Saudi Arabia's US envoy Adel al-Jubeir
Saudi Arabia's US envoy Adel al-Jubeir delivers statements from inside the Saudi Embassy in Washington, DC 2004. The UN General Assembly on Friday demanded that Iran cooperate with an investigation into an alleged plot to assassinate the Saudi envoy to Washington, widening the diplomatic divide between Tehran and its Western rivals. © Paul J. Richards - AFP/File
Saudi Arabia's US envoy Adel al-Jubeir
Tim Witcher, AFP
Last updated: November 19, 2011

UN vote on Saudi envoy plot ups pressure on Iran

The UN General Assembly on Friday demanded that Iran cooperate with an investigation into an alleged plot to assassinate the Saudi envoy to Washington, widening the diplomatic divide between Tehran and its Western rivals.

The Iranian and US ambassadors to the United Nations linked a resolution overwhelmingly passed by the 193-member General Assembly to tensions over Iran's nuclear drive.

The Saudi resolution on the plot was passed with 106 votes in favor, nine against and 40 abstentions. The United States accuses Iran of masterminding the plot. Iran strongly denies involvement.

The General Assembly said it was "deeply concerned" by the alleged plot against Saudi envoy Adel al-Jubeir.

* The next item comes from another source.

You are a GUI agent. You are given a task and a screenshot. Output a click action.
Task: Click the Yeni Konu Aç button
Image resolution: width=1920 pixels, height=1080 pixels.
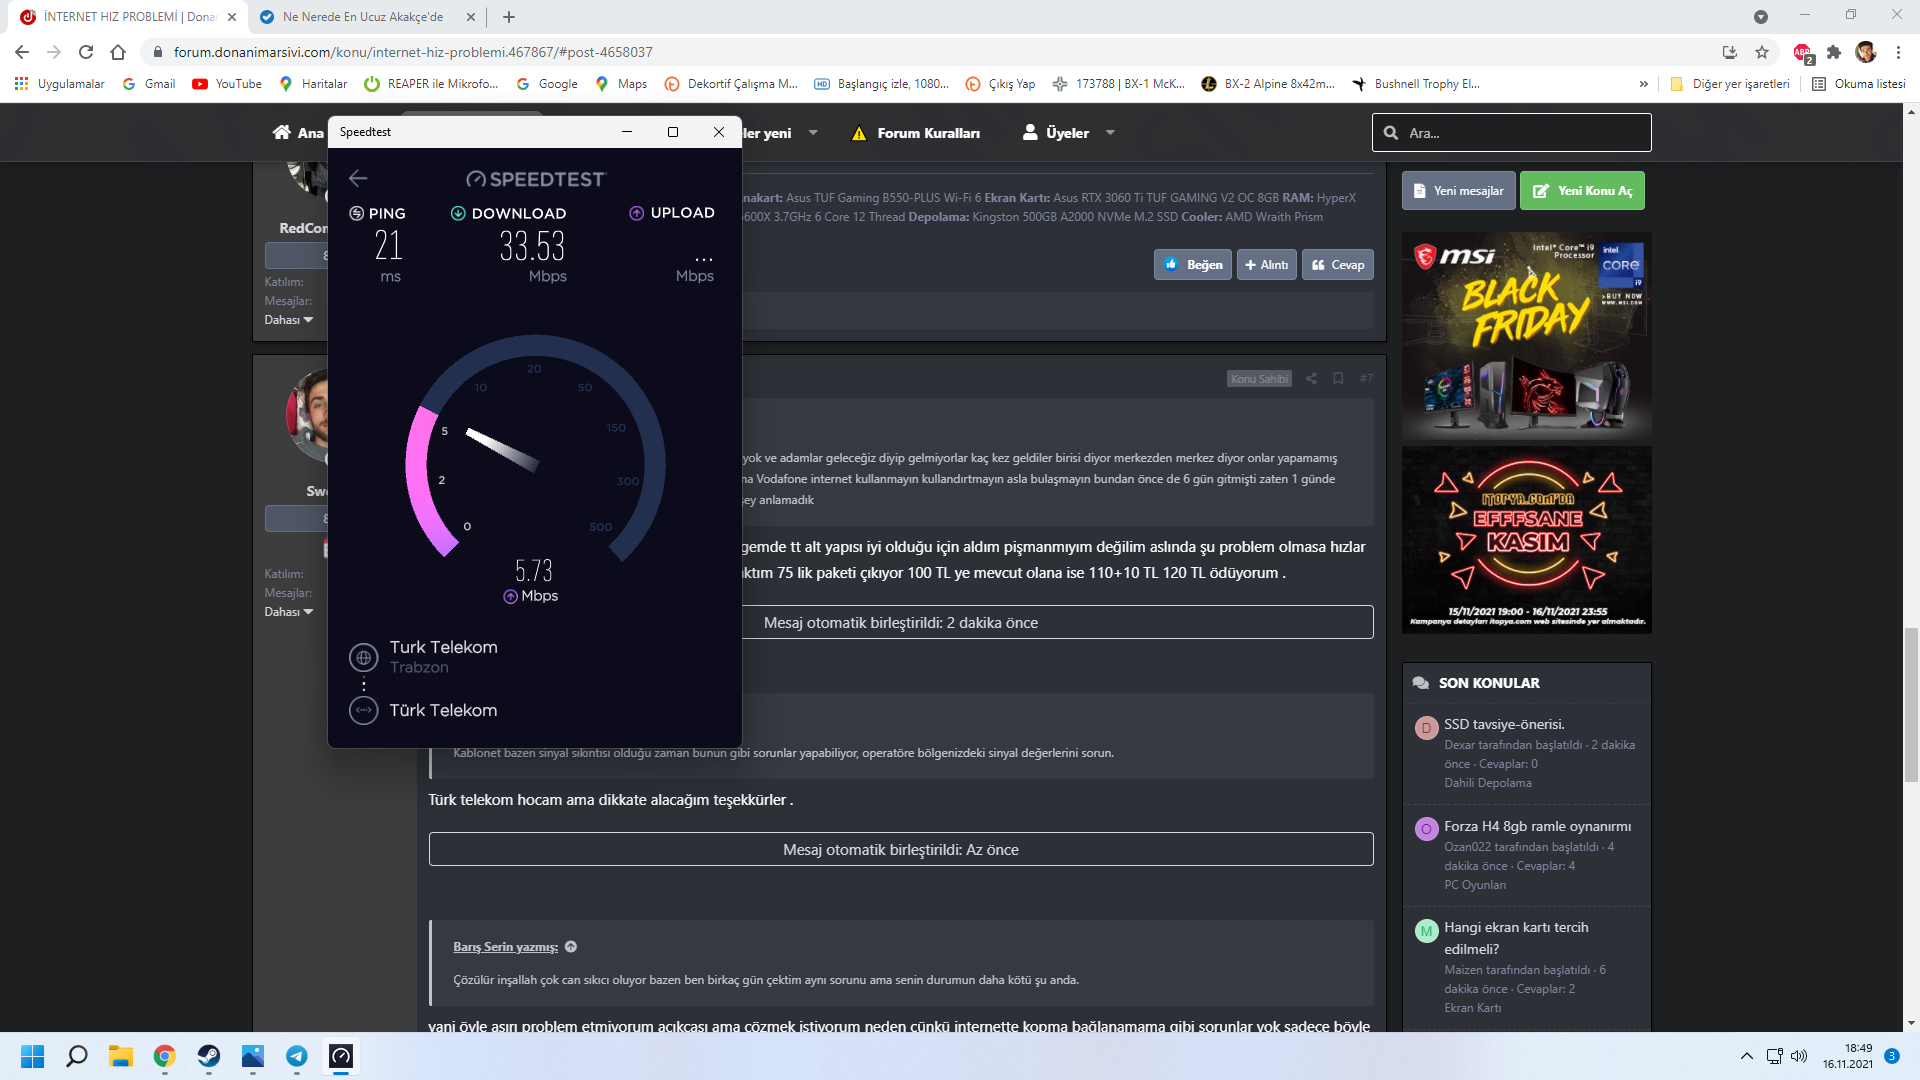[x=1582, y=191]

The resolution called on Iran "to comply with all of its obligations under international law" and "cooperate with states seeking to bring to justice all those who participated in the planning, sponsoring, organization and attempted execution of the plot."

Saudi Arabia did not directly accuse Iran. Its UN ambassador, Abdullah al Mouallimi, told the assembly however that Tehran had been implicated "in the confessions of the main culprit behind this plot.

"Justice demands that we give full opportunity to the Islamic Republic of Iran to come clean and prove its innocence if it is not involved in this plot," he said.

Iran's ambassador Mohammad Khazaee called the resolution "mind-boggling" as nobody had yet been found guilty in court of organizing a plot.

He said the action was "based on an unsubstantiated claim by a state which has a long history of animosity against my country" -- a reference to the United States.

Khazaee said the resolution risked "creating tension in international relations."

US ambassador Susan Rice told the assembly: "We cannot let this plot go unanswered. To do so would suggest that acts like these are within the bounds of acceptable behavior to resolve international conflicts."

An Iranian-American, Manssor Arbabsiar, pleaded not guilty to involvement in the plot in a New York court last month. An Iranian, Gholam Shakuri, is still wanted and said to be in Iran.

Arbabsiar has allegedly said he organized the hit on behalf of a cousin, whom he described as a high-ranking officer in the Quds Force, a special operations unit of Iran's elite Revolutionary Guards.

China voted against the resolution and Russia, Brazil, South Africa and India were among UN Security Council members who abstained.

The General Assembly vote came only hours after the UN's International Atomic Energy Agency in Vienna voted a resolution condemning Iran over its nuclear program.

The West accuses Iran of seeking a nuclear bomb, a charge the Islamic republic has repeatedly denied.

"Iran is increasingly isolated, here in this body at the United Nations in New York, again today in Vienna," Rice told reporters after the vote.

"I think this is indicative of the world's growing abhorrence with their behavior, including their support for terrorism, their pursuit of a nuclear weapons program and their gross violations of human rights."

The Iranian ambassador said the General Assembly resolution and the IAEA condemnation could be "inter-related".

"I think that since even the latest report of the IAEA could not prove any diversion, so maybe they wanted to find another way to accuse Iran," he said of the resolution.